> [PROVIDED TEXT]

# Whitfield Tabernacle



## Bishop (Aug 6, 2006)

Spotted this place out of the corner of my eye while driving through
Kingswood Bristol, its right on the main shopping street, small rusty
gates with an overgrown path to a church.

View through the gates.







I parked the car and considered climbing the gates on the main road
to gain access to the site, bit too public with a lot of cctv in the
area so I decided to have a walk around the block to see if I could
find an easier and more discrete way in?

Down the road and around the corner I found this which is the original
Whitfield Tabernacle building which dates from 1741, I didn't see the
programme but I believe it was mentioned on the BBC series Restoration
due to its grade 1 listing and terrible condition.

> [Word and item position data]
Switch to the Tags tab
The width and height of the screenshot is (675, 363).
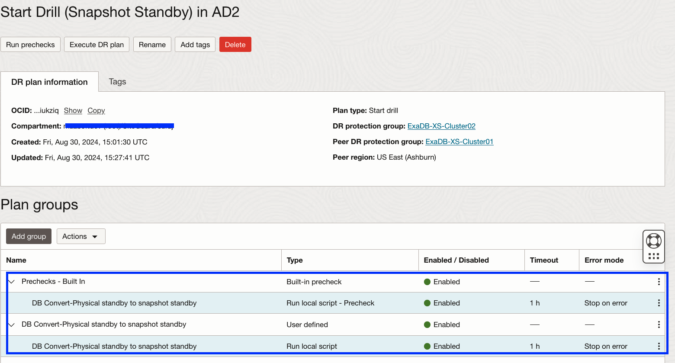(117, 82)
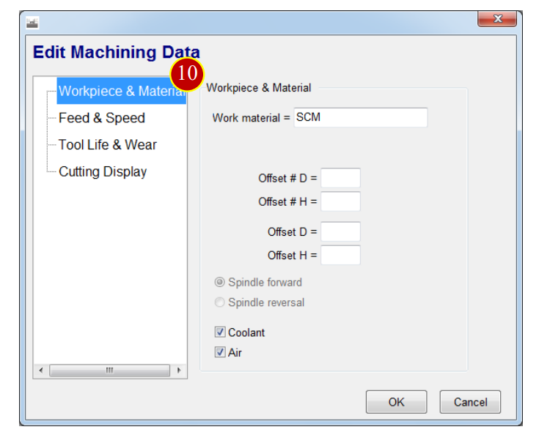Click the horizontal scrollbar thumb

pyautogui.click(x=109, y=371)
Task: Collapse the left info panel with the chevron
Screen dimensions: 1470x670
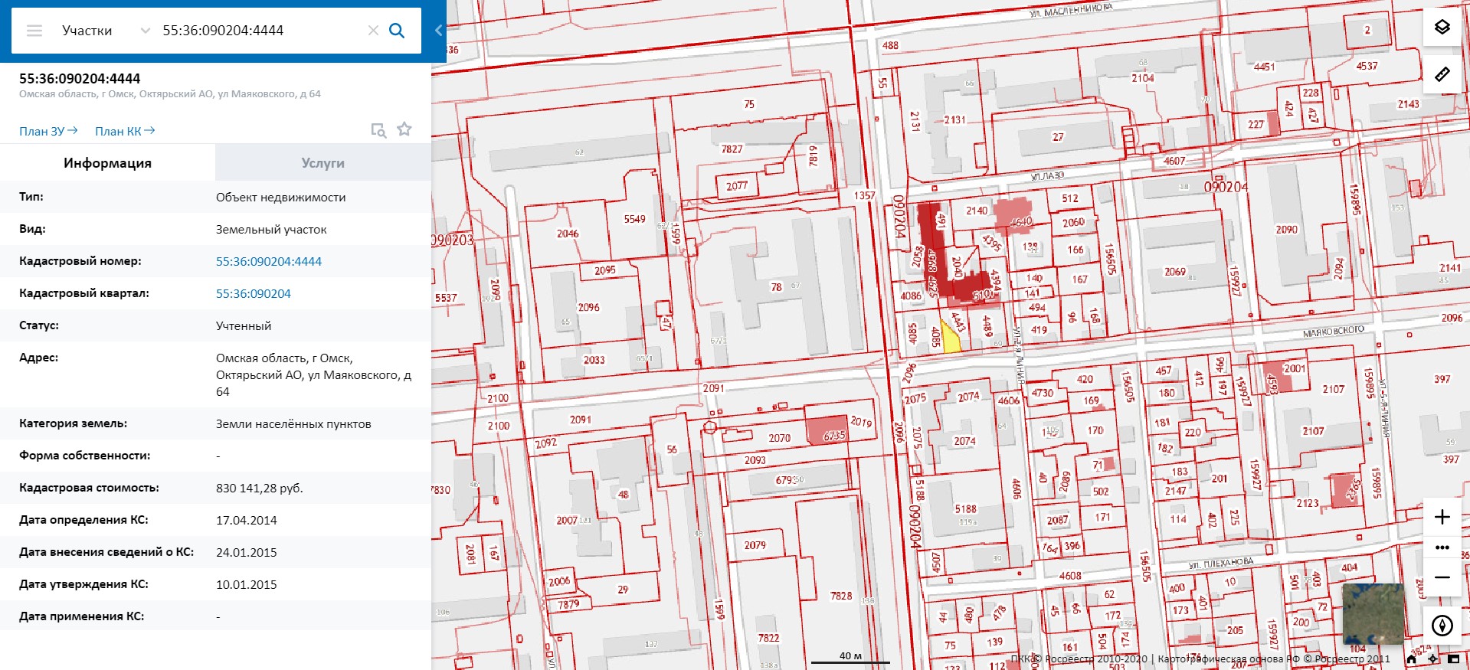Action: pyautogui.click(x=438, y=31)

> [DIRECTION]
From the Whitfield Tabernacle post, write out the passage between "## Bishop (Aug" and "through the gates.", inclusive.

> [WORKED SOLUTION]
## Bishop (Aug 6, 2006)

Spotted this place out of the corner of my eye while driving through
Kingswood Bristol, its right on the main shopping street, small rusty
gates with an overgrown path to a church.

View through the gates.